What the task asks:
For the entries below, return the line holding "The width and" together with all lines after it, unchanged, and leave every picture out.

■ ■ ■

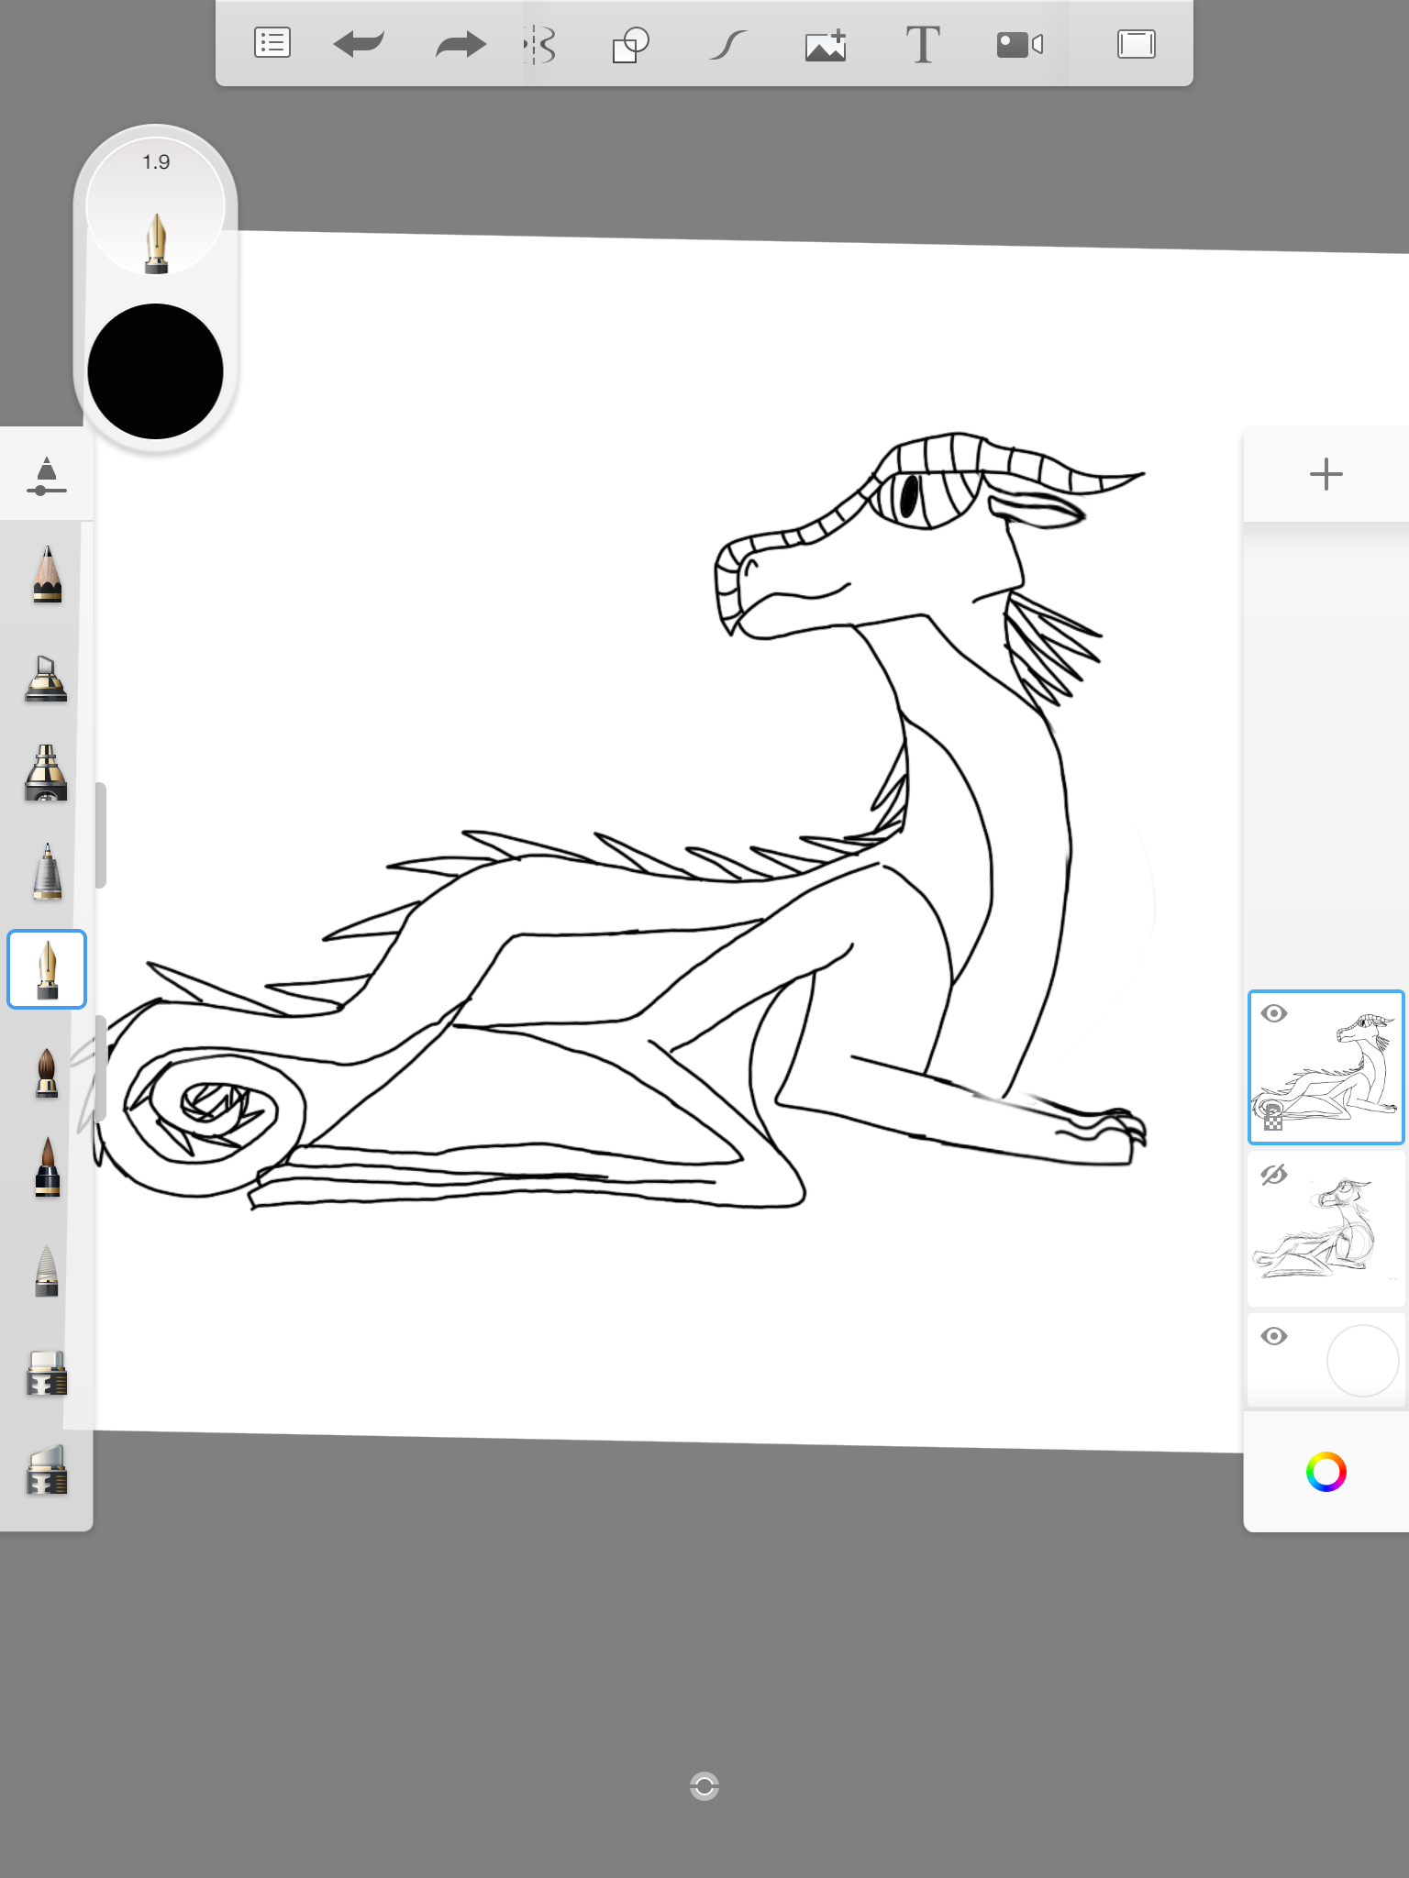The image size is (1409, 1878).
Task: Enable the symmetry tool
Action: point(540,44)
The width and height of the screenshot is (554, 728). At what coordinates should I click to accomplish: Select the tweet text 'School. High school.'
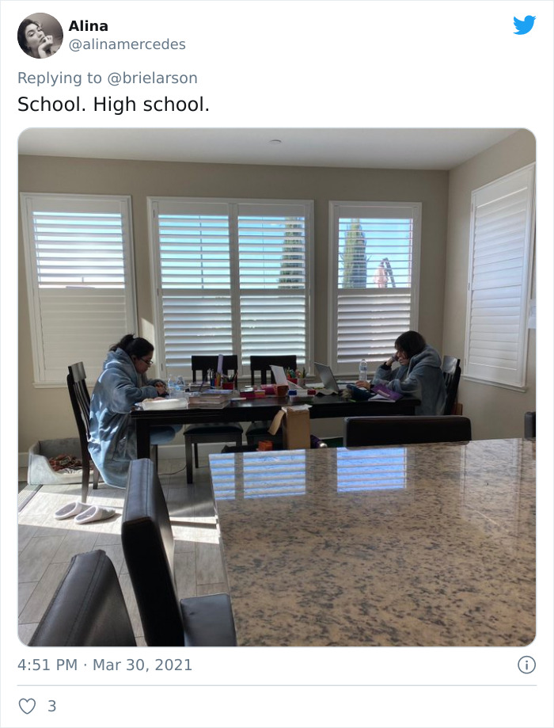[113, 105]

■ ■ ■

Written answer:
The width and height of the screenshot is (554, 728). At what coordinates should I click to accomplish: Select the tweet text 'School. High school.'
[113, 105]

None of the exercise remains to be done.